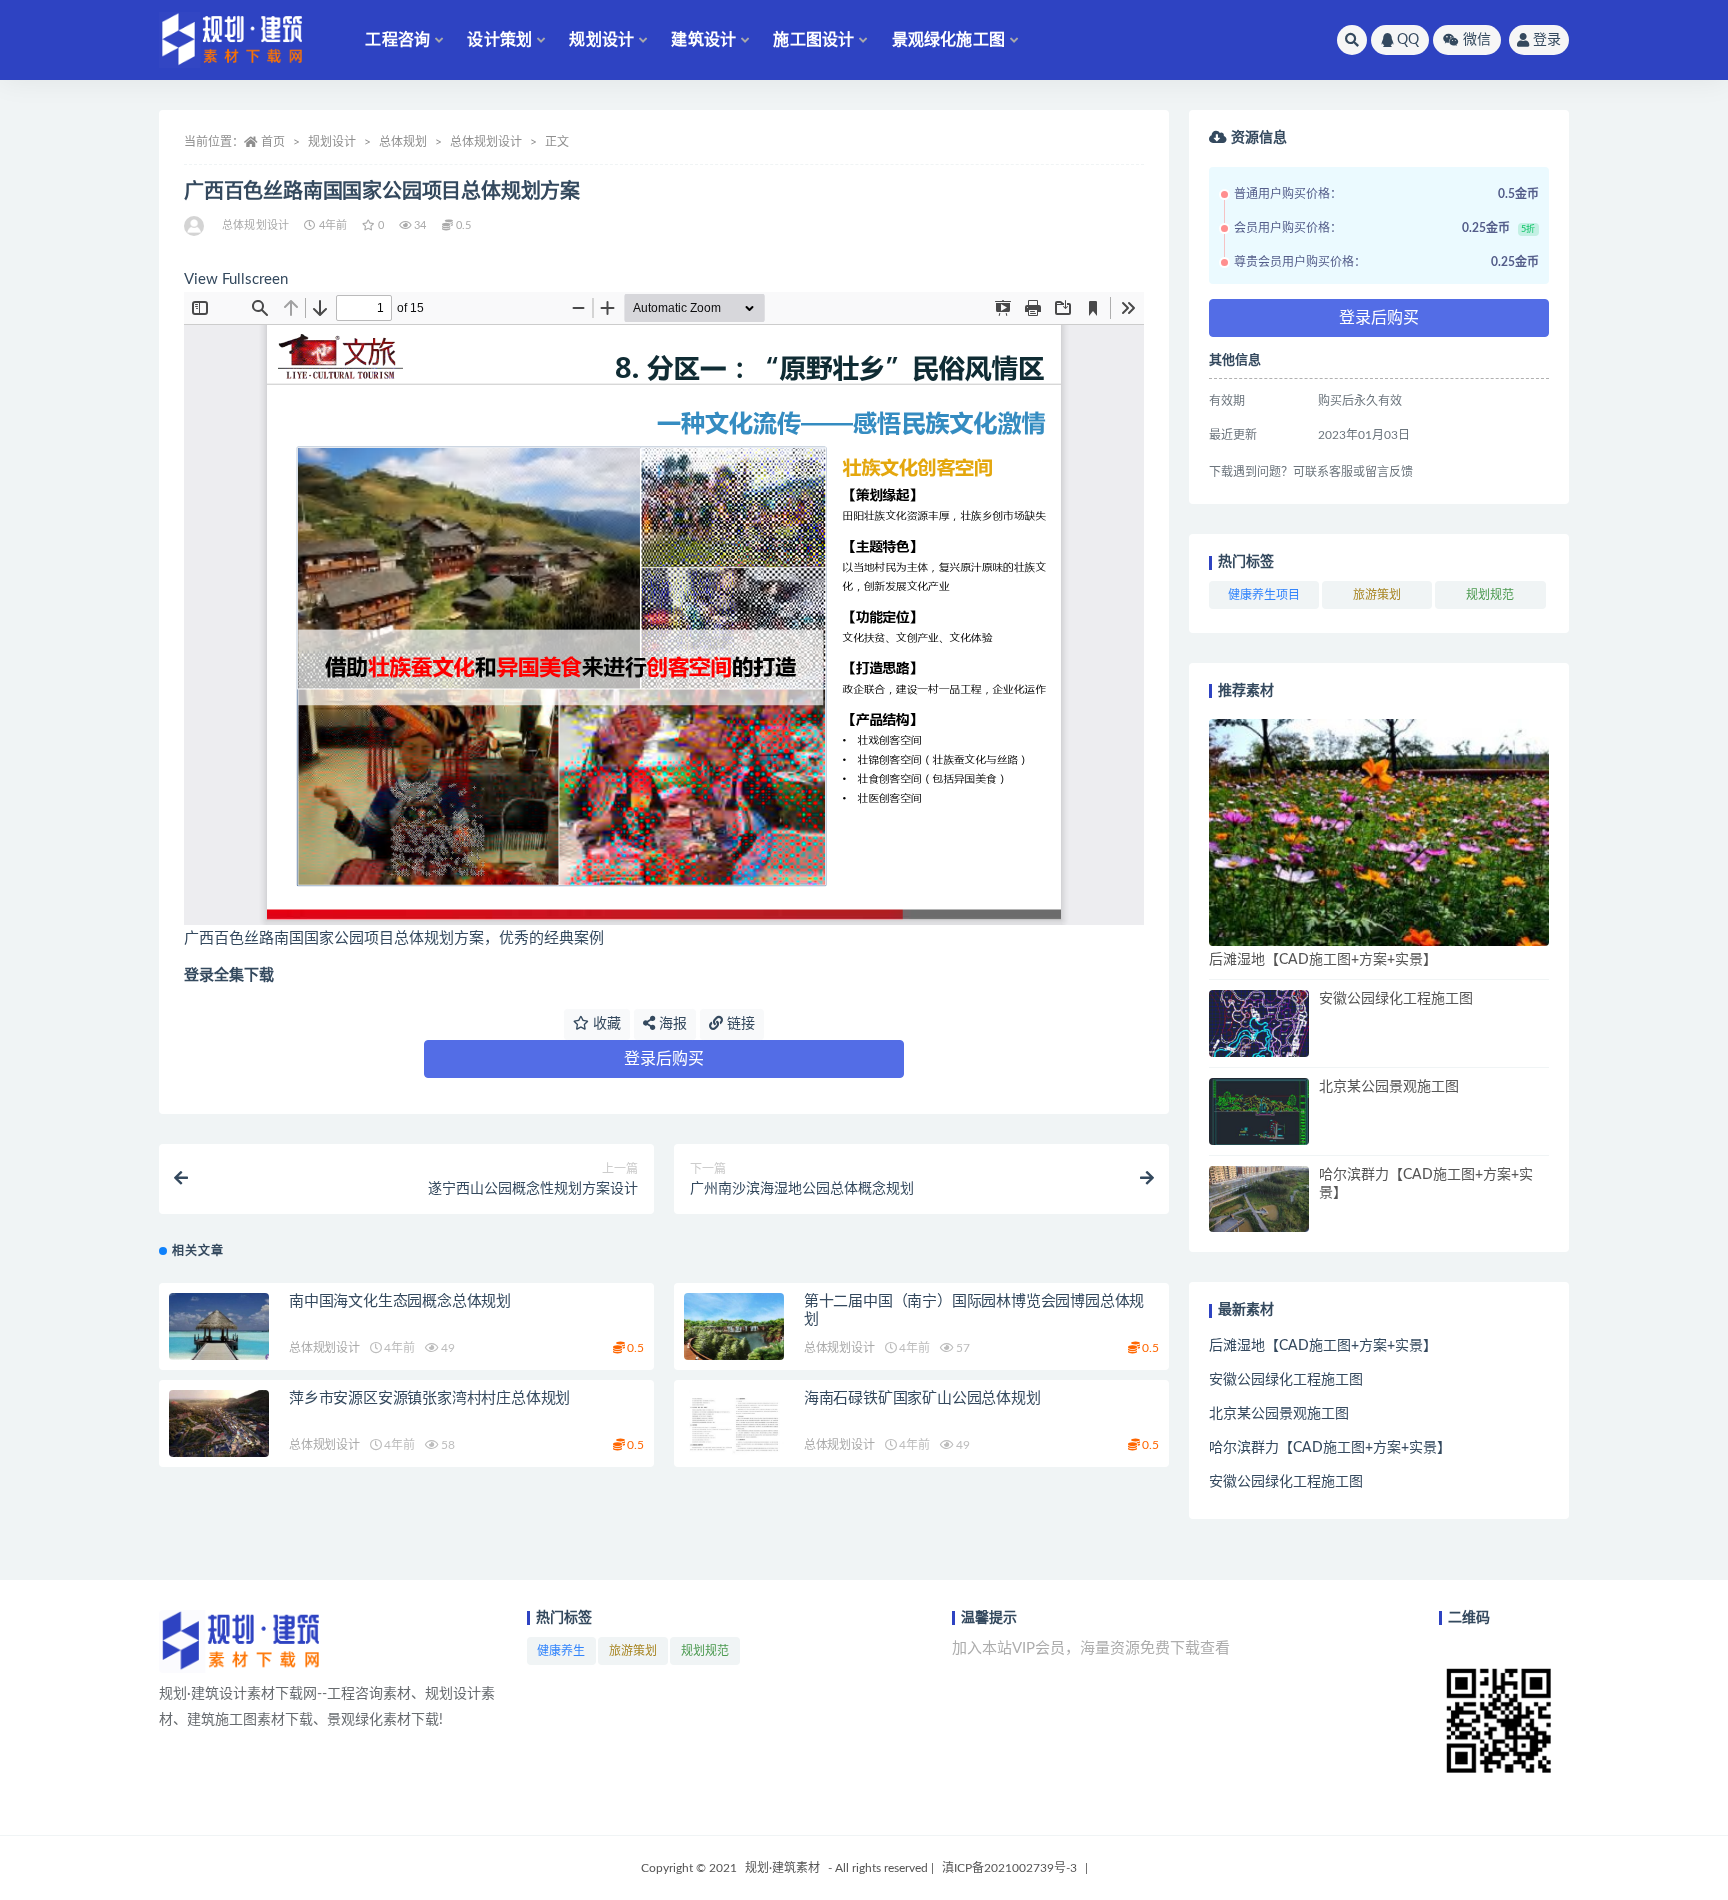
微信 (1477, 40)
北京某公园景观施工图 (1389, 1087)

--

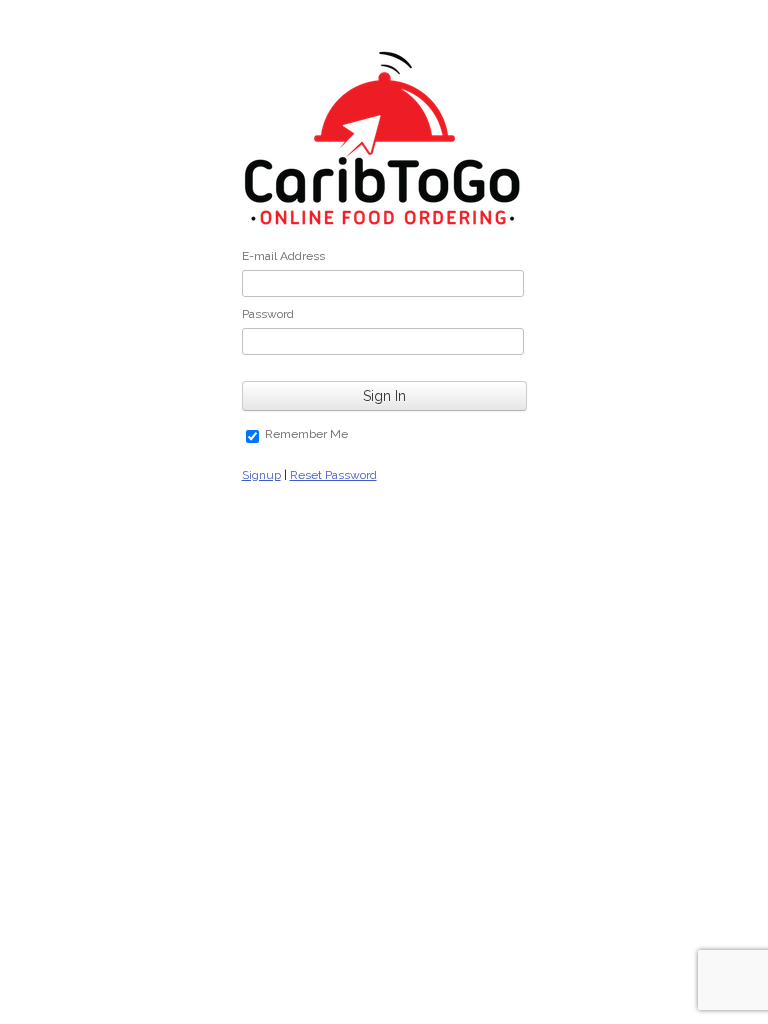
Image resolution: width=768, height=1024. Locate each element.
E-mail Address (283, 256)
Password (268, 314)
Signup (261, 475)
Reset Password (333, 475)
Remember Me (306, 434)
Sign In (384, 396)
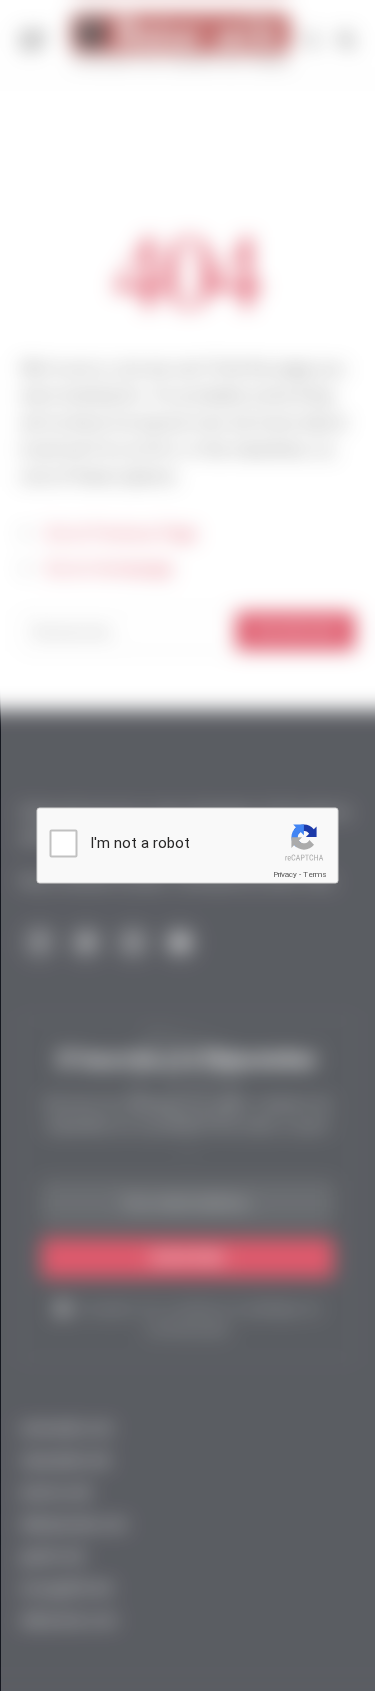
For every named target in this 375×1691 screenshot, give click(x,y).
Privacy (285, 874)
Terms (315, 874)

==

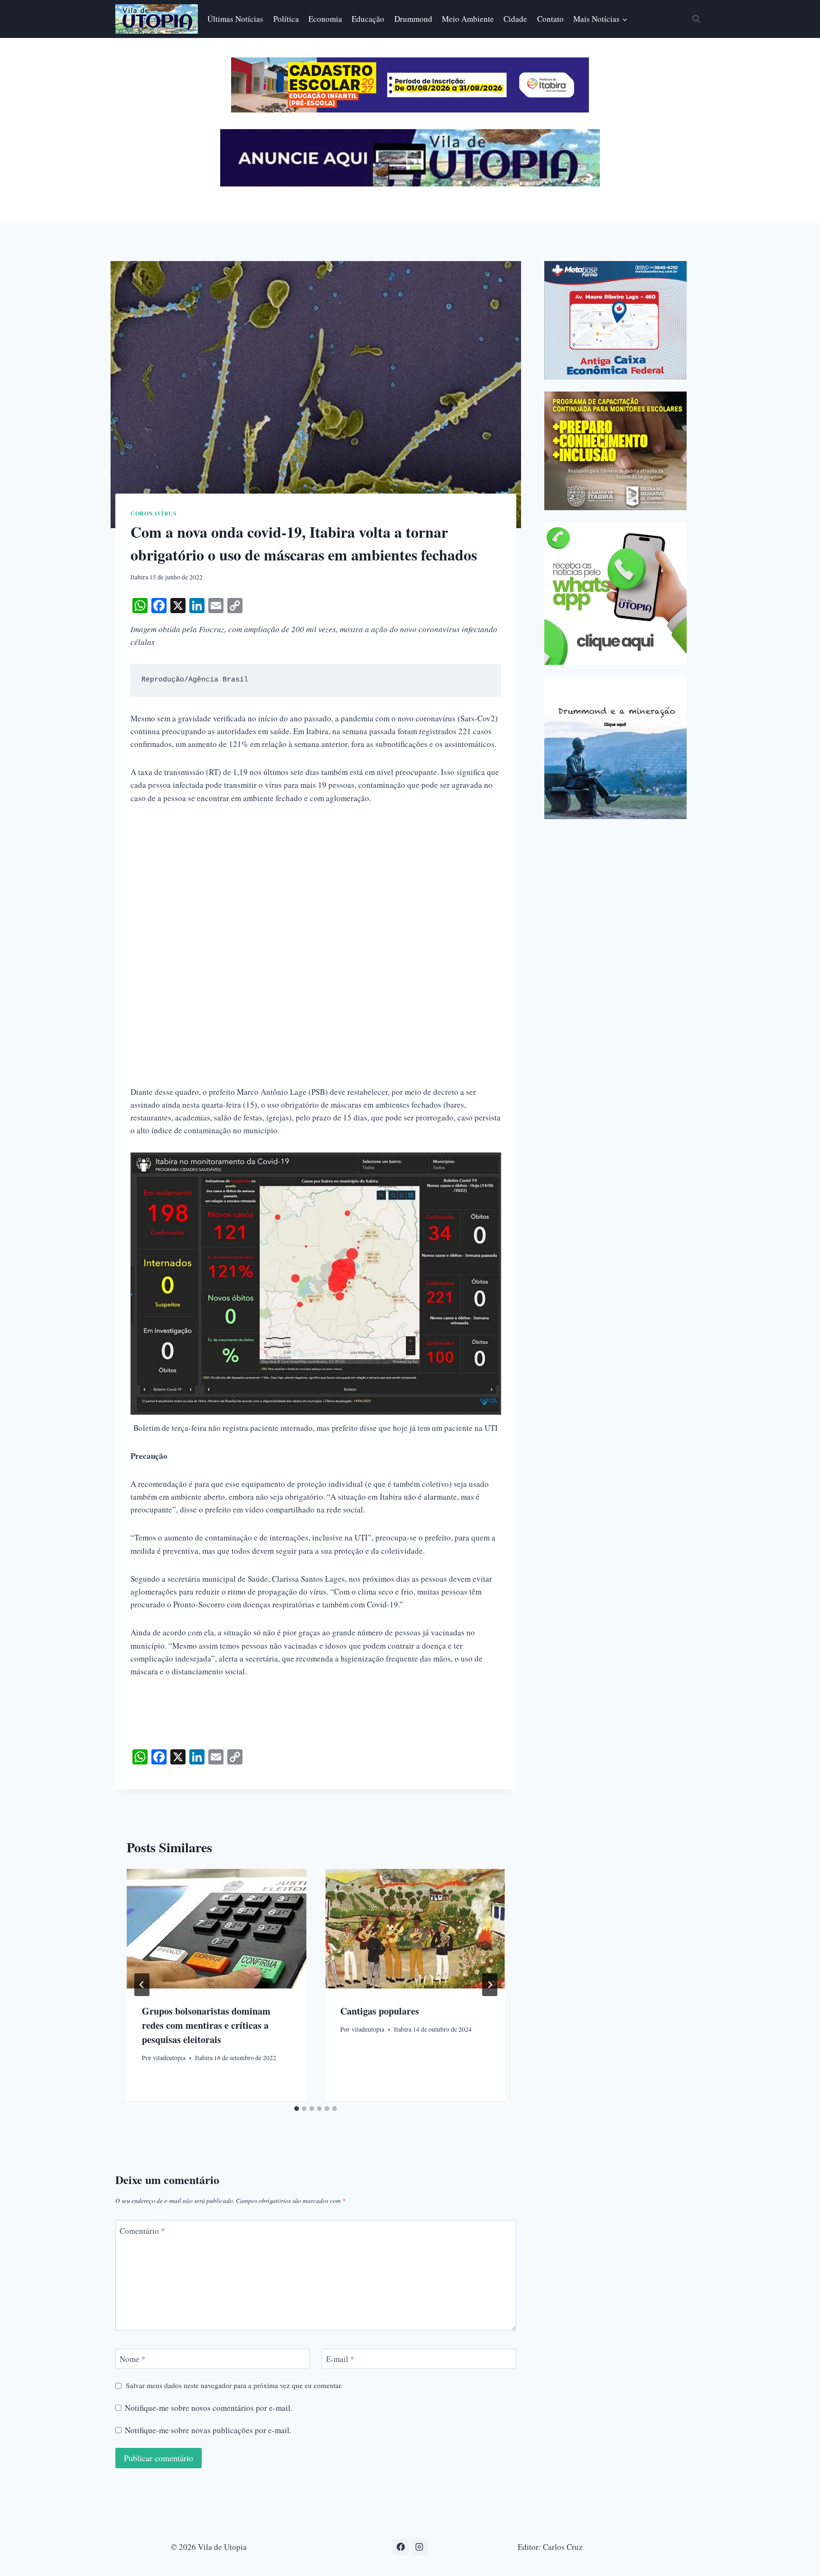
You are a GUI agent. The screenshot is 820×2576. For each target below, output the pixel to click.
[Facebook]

• **Brief**:
Copy word for word only the lines above from the one with "Signup (261, 475)" through the one with "Terms (315, 874)". Leave pictures out.

• **Answer to this problem**:
Signup (261, 475)
Reset Password (333, 475)
Remember Me (306, 434)
Sign In (384, 396)
For every named target in this 375×1691 screenshot, give click(x,y).
Privacy (285, 874)
Terms (315, 874)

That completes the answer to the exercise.